DIRECTION | Count the lines in the items below that contain the string "cell", treating uppercase and lowercase as different, and reply with the number alone.

DATA IN THIS EXERCISE |
----------

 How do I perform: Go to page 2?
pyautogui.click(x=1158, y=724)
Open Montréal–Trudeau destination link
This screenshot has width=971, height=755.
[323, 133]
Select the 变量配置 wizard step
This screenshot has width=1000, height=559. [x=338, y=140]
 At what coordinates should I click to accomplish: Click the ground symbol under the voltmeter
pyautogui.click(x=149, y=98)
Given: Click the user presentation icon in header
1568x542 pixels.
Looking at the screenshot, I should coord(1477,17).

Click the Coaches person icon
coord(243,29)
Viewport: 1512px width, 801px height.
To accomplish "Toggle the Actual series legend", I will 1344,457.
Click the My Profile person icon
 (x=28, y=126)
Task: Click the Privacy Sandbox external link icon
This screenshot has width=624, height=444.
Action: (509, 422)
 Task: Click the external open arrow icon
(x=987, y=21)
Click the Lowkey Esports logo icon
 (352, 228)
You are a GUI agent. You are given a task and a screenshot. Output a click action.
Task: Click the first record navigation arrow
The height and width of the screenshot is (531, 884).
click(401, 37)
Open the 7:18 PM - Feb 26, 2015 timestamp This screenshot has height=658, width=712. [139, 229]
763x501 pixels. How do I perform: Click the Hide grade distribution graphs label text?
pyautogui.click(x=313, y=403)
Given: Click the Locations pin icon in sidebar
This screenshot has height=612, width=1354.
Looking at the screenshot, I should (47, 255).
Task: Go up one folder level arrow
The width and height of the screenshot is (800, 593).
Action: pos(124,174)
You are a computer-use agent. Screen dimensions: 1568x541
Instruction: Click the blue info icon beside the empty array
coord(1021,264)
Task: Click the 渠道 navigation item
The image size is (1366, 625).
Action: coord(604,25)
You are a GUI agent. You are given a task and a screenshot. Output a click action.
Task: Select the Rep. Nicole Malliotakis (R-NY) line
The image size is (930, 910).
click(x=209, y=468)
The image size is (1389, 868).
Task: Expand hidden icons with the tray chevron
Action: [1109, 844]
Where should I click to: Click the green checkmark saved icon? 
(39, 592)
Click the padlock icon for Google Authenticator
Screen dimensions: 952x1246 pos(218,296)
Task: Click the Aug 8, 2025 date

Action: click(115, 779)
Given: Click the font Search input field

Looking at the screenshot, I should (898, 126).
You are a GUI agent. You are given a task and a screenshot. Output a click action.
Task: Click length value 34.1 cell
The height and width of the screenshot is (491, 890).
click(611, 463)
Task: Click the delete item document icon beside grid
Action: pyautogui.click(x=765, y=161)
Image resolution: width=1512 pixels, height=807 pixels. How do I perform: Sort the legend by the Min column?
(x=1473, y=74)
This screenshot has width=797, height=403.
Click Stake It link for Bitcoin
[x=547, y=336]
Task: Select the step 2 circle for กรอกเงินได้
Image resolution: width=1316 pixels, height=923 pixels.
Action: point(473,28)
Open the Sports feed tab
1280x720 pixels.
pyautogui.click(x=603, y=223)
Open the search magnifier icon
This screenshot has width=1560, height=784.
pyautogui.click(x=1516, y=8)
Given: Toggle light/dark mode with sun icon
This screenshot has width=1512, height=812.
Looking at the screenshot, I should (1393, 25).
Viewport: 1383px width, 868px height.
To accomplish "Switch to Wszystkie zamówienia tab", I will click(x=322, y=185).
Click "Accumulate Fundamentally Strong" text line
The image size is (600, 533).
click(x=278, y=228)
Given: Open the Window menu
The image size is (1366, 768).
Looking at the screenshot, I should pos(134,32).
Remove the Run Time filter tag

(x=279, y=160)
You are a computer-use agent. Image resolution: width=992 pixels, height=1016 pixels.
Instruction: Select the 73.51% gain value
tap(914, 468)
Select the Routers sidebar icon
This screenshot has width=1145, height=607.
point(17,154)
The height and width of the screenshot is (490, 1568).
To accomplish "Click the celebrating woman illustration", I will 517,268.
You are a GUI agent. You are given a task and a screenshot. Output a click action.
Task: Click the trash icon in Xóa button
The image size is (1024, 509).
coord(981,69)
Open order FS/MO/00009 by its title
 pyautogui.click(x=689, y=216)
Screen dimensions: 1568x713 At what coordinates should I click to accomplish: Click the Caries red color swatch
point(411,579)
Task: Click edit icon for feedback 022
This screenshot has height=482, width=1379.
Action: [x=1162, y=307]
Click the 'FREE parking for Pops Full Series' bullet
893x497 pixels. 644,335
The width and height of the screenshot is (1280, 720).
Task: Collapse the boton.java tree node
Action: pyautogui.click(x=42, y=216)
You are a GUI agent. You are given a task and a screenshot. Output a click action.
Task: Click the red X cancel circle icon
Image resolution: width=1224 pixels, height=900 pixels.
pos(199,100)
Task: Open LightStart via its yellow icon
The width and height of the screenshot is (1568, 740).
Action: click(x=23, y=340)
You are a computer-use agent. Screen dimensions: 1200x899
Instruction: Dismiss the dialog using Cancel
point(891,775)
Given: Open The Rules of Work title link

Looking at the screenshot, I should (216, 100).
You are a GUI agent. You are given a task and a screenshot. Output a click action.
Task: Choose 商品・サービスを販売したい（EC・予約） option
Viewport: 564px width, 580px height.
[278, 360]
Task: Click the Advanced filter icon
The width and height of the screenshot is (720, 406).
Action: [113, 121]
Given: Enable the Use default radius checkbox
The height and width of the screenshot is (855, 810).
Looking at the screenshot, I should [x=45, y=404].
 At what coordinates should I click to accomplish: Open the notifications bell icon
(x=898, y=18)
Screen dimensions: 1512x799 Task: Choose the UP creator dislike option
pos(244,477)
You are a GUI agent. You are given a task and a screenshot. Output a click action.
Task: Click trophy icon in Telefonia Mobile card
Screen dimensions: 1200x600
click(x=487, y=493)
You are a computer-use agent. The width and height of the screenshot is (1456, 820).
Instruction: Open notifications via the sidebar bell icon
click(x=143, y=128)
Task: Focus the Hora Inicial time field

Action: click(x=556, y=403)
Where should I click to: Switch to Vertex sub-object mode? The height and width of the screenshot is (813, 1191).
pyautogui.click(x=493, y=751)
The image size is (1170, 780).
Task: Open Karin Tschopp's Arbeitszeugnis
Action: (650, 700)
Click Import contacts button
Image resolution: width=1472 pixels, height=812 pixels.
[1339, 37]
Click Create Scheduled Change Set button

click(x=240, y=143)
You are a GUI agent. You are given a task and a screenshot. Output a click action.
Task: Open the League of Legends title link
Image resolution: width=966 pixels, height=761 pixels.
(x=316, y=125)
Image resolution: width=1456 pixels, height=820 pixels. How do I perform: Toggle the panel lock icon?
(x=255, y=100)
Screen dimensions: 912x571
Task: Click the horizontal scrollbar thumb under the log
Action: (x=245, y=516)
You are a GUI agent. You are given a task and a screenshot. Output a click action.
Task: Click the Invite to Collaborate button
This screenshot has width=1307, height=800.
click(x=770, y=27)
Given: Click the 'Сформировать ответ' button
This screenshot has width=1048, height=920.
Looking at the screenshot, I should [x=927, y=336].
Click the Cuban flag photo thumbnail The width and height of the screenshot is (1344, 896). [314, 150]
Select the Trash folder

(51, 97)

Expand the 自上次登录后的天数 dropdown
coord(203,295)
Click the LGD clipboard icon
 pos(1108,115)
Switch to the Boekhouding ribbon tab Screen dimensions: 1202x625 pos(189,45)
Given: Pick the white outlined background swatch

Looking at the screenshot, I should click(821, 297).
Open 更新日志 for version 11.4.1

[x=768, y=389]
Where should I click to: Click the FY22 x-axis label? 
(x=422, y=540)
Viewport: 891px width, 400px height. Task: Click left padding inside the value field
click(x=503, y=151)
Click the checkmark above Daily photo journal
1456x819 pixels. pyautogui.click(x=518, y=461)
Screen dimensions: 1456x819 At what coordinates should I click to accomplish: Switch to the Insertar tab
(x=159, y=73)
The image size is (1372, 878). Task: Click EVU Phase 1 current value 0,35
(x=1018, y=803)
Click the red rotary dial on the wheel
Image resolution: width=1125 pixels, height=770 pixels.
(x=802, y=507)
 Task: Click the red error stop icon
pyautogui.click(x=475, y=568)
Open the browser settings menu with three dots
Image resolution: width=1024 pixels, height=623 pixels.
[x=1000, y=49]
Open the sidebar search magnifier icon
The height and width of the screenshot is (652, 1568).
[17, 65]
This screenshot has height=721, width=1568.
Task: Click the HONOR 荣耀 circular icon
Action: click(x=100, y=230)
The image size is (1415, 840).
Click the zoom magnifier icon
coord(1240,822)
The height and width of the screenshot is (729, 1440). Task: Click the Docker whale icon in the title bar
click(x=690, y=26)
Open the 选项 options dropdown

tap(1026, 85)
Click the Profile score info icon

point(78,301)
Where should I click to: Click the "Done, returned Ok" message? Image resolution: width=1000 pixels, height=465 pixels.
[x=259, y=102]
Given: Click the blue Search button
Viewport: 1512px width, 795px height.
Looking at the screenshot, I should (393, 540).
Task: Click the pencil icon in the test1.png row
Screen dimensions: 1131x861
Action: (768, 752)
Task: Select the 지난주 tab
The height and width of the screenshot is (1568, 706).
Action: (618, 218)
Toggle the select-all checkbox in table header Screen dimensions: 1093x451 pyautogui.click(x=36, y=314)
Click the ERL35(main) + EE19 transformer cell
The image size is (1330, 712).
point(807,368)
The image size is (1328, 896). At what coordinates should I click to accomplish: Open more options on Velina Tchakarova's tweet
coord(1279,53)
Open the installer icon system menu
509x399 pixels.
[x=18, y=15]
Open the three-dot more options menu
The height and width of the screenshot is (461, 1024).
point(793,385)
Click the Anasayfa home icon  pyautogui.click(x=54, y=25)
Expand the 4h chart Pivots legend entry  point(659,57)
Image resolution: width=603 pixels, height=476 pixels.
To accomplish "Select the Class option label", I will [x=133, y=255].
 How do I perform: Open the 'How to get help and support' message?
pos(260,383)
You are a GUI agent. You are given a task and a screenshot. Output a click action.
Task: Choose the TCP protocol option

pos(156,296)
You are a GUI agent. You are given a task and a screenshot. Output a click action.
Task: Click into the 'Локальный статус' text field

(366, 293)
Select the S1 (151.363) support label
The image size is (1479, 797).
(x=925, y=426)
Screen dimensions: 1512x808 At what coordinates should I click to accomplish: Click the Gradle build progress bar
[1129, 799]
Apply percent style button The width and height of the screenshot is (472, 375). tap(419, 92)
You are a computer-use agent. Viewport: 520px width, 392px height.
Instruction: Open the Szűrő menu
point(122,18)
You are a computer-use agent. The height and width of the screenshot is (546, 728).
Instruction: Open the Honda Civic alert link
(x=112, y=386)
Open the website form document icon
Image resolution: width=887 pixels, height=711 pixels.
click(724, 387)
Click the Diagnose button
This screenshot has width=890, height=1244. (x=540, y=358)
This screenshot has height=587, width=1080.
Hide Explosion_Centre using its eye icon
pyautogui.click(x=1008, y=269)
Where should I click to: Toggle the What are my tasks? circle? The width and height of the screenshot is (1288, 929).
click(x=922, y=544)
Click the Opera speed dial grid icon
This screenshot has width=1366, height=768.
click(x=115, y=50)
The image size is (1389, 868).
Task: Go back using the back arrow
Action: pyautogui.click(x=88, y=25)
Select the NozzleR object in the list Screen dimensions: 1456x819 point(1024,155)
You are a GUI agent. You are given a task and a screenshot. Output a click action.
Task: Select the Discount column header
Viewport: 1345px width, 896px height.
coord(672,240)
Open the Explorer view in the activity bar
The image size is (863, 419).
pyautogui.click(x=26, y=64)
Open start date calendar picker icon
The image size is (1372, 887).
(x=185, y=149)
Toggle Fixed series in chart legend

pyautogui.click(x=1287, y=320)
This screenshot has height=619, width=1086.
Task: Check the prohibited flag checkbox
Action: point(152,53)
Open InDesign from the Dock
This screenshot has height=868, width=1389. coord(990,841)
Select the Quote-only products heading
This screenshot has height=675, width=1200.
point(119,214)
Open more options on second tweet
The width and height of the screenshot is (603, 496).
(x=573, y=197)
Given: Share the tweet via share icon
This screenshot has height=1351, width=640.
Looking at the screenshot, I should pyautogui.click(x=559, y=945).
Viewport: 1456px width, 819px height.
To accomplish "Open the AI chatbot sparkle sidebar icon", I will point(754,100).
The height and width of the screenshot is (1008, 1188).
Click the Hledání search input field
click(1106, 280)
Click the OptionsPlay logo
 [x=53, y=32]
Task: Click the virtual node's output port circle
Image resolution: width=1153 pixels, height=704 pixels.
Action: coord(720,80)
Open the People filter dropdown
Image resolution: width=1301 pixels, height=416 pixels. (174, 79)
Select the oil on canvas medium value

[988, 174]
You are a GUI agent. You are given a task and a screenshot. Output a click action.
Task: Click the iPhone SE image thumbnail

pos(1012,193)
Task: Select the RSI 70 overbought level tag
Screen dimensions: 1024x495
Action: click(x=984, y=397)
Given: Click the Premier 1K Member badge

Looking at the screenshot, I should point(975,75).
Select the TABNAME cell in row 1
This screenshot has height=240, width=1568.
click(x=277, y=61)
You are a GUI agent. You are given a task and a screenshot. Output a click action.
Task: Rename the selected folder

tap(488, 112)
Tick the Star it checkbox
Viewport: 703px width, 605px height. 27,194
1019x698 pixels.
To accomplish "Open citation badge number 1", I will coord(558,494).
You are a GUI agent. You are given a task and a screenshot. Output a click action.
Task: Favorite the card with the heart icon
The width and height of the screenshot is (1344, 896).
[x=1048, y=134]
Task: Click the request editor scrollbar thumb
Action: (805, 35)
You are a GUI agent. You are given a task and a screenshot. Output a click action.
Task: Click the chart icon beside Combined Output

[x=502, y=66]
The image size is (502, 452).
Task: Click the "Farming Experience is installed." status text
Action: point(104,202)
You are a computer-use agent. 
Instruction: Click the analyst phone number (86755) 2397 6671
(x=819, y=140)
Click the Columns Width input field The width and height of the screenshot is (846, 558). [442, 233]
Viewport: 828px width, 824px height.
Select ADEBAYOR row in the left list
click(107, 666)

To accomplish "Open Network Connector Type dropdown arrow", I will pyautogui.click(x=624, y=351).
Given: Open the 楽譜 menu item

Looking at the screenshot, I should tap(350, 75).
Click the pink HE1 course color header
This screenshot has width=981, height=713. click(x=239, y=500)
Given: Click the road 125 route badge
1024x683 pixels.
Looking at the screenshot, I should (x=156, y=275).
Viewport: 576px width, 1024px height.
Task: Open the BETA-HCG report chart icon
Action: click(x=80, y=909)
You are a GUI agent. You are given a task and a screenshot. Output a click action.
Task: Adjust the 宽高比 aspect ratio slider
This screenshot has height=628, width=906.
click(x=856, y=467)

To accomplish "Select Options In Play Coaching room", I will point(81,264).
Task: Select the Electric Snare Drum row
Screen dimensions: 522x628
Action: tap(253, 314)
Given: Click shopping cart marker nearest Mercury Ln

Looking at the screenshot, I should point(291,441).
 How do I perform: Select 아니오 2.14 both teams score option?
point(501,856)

----------

ANSWER TO THIS PROBLEM | 3